Replay of Mission 9 Webcast 35-26 screenshot
Roket New Shepard sesaat setelah mesin BE3 dinyalakan

Roket New Shepard milik Blue Origin lakukan pengujian untuk ke-9 kalinya di atas langit Texas pada 18 Juli siang waktu setempat. Roket tak berawak itu membawa kapsul penumpang berisi manekin sebagai simulasi. Pada misi kali ini, roket berhasil menggapai pencapaian baru.

Menurut informasi dari video siaran peluncuran, roket berhasil mencapai ketinggian 120 km dan ketinggian maksimum 3.600 km/jam. Mesin BE3 menyemburkan energi yang cukup untuk mengangkat beban hingga 32 ton. Dorongan ini menghasilkan akselerasi hingga 10 G,

Tujuan pada misi kali ini ialah menguji sistem emergency abort ketika berada di angkasa, durabilitas desain, dan sistem pendaratan. New Shepard diketahui memiliki fitur yang sama dengan Falcon 9 yakni kemampuan mendarat vertikal usai mengirim muatan.

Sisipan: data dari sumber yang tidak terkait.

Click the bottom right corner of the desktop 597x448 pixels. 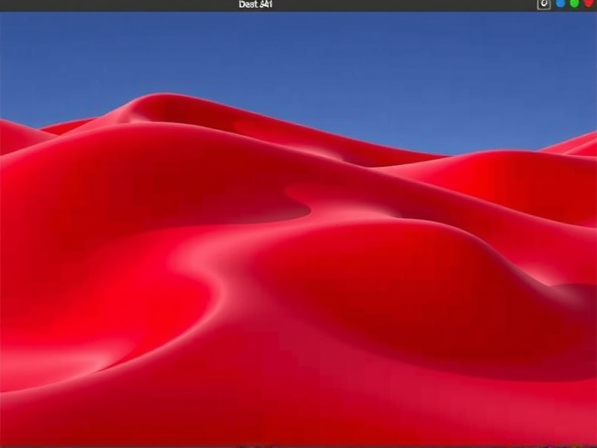coord(582,433)
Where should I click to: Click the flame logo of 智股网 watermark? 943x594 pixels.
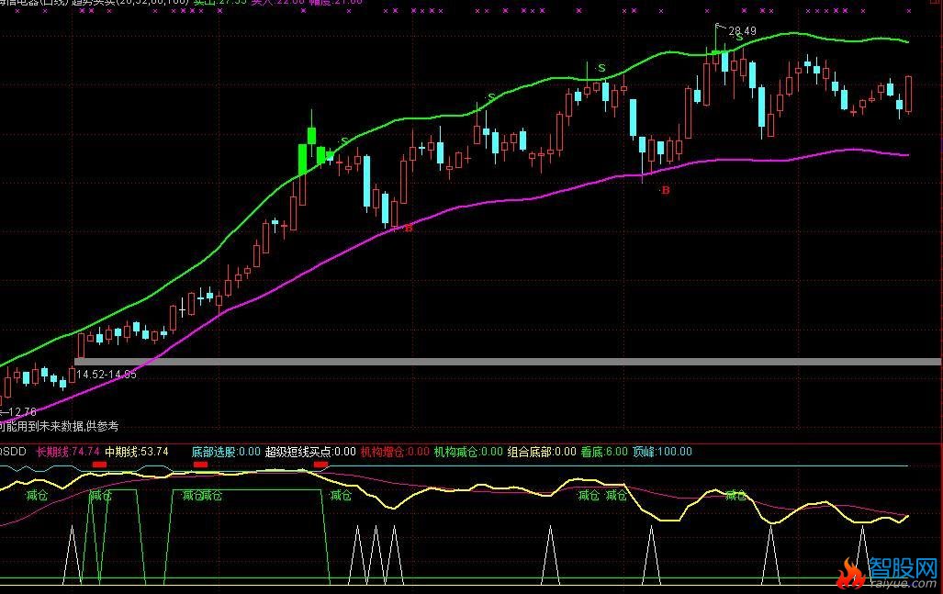pos(850,574)
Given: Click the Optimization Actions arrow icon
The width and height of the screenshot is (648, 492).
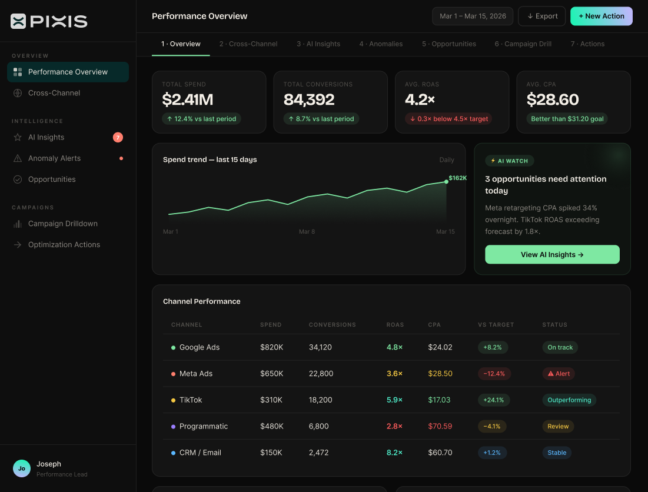Looking at the screenshot, I should 18,245.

Hingga kini tidak disebutkan adanya masalah pada peluncuran roket hingga selesainya. Kapsul penumpang kembali ke Bumi dengan parasut.

Meski tanpa awak, di dalam kapsul penumpang terdapat sejumlah eksperimen milik NASA seperti penelitian butir gas, lingkungan interior, pemantauan medan elektromagnetik, dan pengembunan di gravitasi nol. Selain itu Blue Origin juga menambahkan peredam antara kapsul dengan booster untuk mengurangi efek getaran ekstrim.

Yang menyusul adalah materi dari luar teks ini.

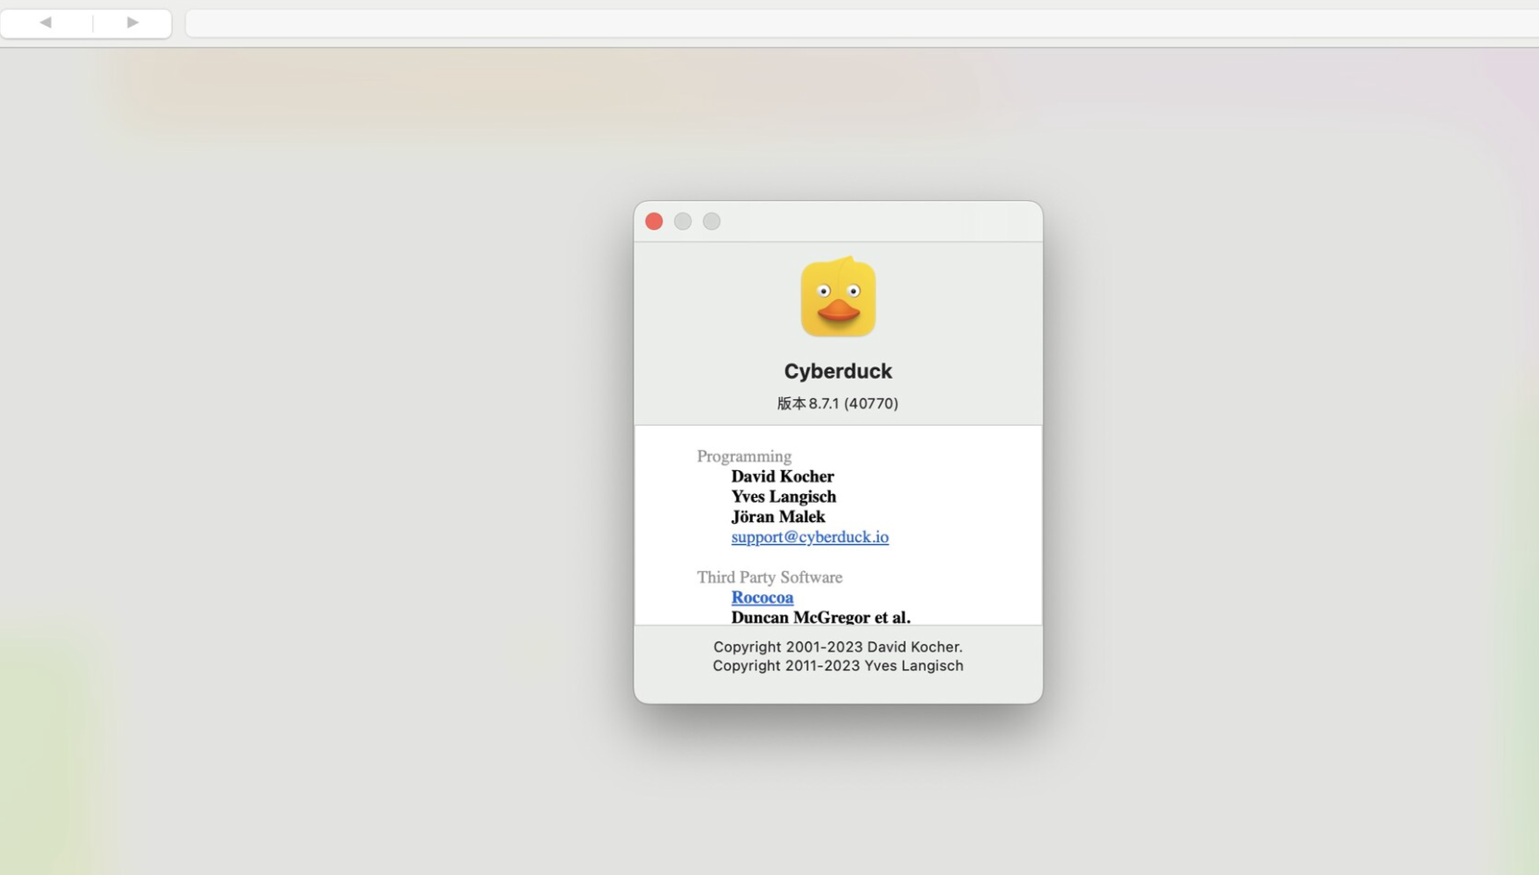The width and height of the screenshot is (1539, 875).
Task: Click the Copyright 2011-2023 Yves Langisch line
Action: tap(837, 665)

Blue Origin dikabarkan siap menjual tiket ke luar angkasa pada 2019 mendatang. Meski harganya belum diumumkan secara resmi, namun sejumlah rumor menyebut biaya per tiket akan ditawar sekitar Rp 3 miliar.

Dengan dana tersebut kamu akan merasakan sensasi gravitasi selama beberapa menit sekaligus dinobatkan sebagai astronot mengingat ketinggian kapsul melewati 100 km dimana masuk dalam kategori ruang angkasa.